= PROVIDED DATA =

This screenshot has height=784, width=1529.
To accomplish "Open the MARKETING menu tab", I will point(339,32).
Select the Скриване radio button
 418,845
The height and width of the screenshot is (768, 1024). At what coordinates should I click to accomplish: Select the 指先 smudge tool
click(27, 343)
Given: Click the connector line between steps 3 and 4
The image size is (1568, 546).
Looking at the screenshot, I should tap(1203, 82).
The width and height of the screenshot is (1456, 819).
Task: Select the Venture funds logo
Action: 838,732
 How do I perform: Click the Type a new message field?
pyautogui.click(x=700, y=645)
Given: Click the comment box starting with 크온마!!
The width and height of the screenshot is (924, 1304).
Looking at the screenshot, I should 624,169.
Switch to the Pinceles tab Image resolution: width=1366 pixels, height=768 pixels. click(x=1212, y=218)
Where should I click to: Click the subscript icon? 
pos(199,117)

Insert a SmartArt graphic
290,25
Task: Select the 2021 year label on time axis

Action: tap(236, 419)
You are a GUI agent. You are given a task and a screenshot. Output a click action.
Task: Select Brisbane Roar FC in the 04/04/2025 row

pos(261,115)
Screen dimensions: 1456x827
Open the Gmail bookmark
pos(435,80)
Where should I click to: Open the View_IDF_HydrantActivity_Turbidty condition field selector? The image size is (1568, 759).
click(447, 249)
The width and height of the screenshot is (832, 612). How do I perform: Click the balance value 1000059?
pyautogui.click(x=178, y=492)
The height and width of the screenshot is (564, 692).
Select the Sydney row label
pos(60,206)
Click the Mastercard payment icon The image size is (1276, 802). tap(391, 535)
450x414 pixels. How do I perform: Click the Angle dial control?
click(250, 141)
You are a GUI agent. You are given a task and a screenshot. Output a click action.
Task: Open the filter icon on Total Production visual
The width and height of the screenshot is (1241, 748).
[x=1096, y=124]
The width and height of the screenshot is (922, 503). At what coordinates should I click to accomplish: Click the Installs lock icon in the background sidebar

= WHAT YOU ARE ASKED TO DO =
The records above are to be duplicated word for word.

= REPLY TO THE TASK =
This screenshot has height=784, width=1529.
To accomplish "Open the MARKETING menu tab", I will point(339,32).
Select the Скриване radio button
 418,845
The height and width of the screenshot is (768, 1024). At what coordinates should I click to accomplish: Select the 指先 smudge tool
click(27, 343)
Given: Click the connector line between steps 3 and 4
The image size is (1568, 546).
Looking at the screenshot, I should tap(1203, 82).
The width and height of the screenshot is (1456, 819).
Task: Select the Venture funds logo
Action: 838,732
 How do I perform: Click the Type a new message field?
pyautogui.click(x=700, y=645)
Given: Click the comment box starting with 크온마!!
The width and height of the screenshot is (924, 1304).
Looking at the screenshot, I should 624,169.
Switch to the Pinceles tab Image resolution: width=1366 pixels, height=768 pixels. click(x=1212, y=218)
Where should I click to: Click the subscript icon? 
pos(199,117)

Insert a SmartArt graphic
290,25
Task: Select the 2021 year label on time axis

Action: tap(236, 419)
You are a GUI agent. You are given a task and a screenshot. Output a click action.
Task: Select Brisbane Roar FC in the 04/04/2025 row

pos(261,115)
Screen dimensions: 1456x827
Open the Gmail bookmark
pos(435,80)
Where should I click to: Open the View_IDF_HydrantActivity_Turbidty condition field selector? The image size is (1568, 759).
click(447, 249)
The width and height of the screenshot is (832, 612). How do I perform: Click the balance value 1000059?
pyautogui.click(x=178, y=492)
The height and width of the screenshot is (564, 692).
Select the Sydney row label
pos(60,206)
Click the Mastercard payment icon The image size is (1276, 802). tap(391, 535)
450x414 pixels. How do I perform: Click the Angle dial control?
click(250, 141)
You are a GUI agent. You are given a task and a screenshot. Output a click action.
Task: Open the filter icon on Total Production visual
The width and height of the screenshot is (1241, 748).
[x=1096, y=124]
The width and height of the screenshot is (922, 503). At what coordinates should I click to accomplish: Click the Installs lock icon in the background sidebar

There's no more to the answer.